* ACTION ITEM:
Within the records below, reproduce without change the lines from the line that has "The height and" through the line that has "the chevron arrow", and only those.

* INPUT DATA:
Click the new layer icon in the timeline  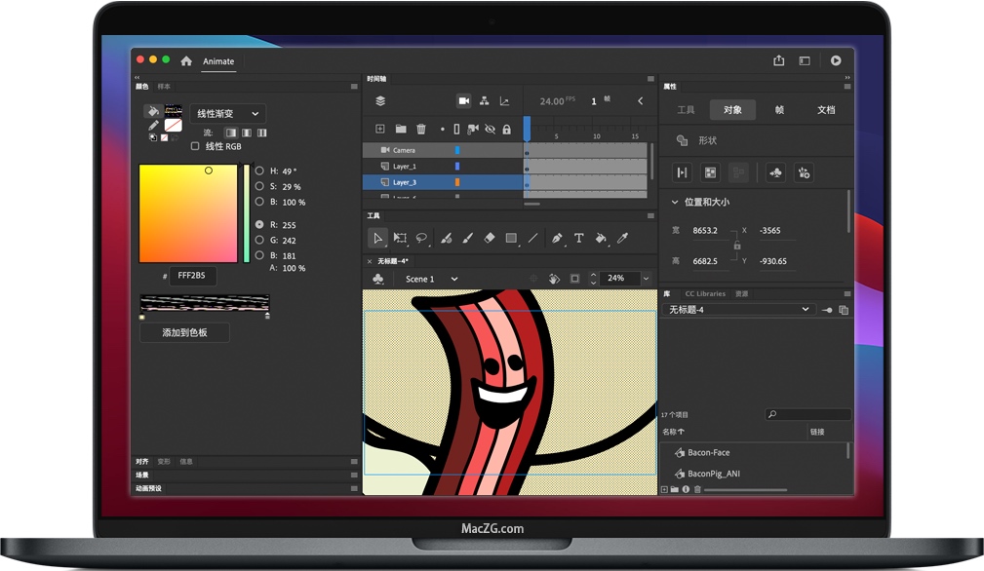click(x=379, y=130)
--
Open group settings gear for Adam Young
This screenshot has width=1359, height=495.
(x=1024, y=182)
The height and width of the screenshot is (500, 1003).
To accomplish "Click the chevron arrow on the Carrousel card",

* TASK SOLUTION:
The height and width of the screenshot is (500, 1003).
To accomplish "Click the chevron arrow on the Carrousel card",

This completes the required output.